• _Exercise instructions_
Produce a copy of every line in the records that holds the string "will".

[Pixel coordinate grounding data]
——————
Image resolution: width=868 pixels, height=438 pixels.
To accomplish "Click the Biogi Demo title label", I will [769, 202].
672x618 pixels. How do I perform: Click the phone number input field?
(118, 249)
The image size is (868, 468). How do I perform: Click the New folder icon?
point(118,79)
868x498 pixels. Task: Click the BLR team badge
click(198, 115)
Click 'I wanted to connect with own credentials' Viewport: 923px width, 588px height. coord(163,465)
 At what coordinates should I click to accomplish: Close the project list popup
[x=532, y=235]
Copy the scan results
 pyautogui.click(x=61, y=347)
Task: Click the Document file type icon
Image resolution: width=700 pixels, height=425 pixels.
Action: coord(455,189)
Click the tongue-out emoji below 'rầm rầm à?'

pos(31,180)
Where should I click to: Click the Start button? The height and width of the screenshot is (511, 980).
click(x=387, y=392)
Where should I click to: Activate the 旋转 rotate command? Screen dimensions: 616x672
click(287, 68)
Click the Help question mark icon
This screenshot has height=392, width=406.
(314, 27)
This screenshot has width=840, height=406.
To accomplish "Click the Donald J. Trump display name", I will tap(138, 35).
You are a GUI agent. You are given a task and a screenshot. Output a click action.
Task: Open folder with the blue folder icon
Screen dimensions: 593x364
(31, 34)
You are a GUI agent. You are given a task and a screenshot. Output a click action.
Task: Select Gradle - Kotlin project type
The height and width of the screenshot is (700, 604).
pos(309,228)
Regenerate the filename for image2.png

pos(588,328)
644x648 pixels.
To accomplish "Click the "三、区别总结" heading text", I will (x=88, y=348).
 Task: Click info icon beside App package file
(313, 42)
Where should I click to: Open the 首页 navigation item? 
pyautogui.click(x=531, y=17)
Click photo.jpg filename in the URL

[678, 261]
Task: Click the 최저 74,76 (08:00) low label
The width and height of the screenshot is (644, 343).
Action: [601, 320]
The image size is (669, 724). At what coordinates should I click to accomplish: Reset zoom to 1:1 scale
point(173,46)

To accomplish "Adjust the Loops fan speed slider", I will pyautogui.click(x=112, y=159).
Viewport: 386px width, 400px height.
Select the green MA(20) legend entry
——————
• _Your solution_
To accomplish "Click the Biogi Demo title label", I will [769, 202].
To accomplish "Click the Donald J. Trump display name", I will tap(138, 35).
To accomplish "Click the "三、区别总结" heading text", I will (x=88, y=348).
To accomplish "Adjust the Loops fan speed slider", I will pyautogui.click(x=112, y=159).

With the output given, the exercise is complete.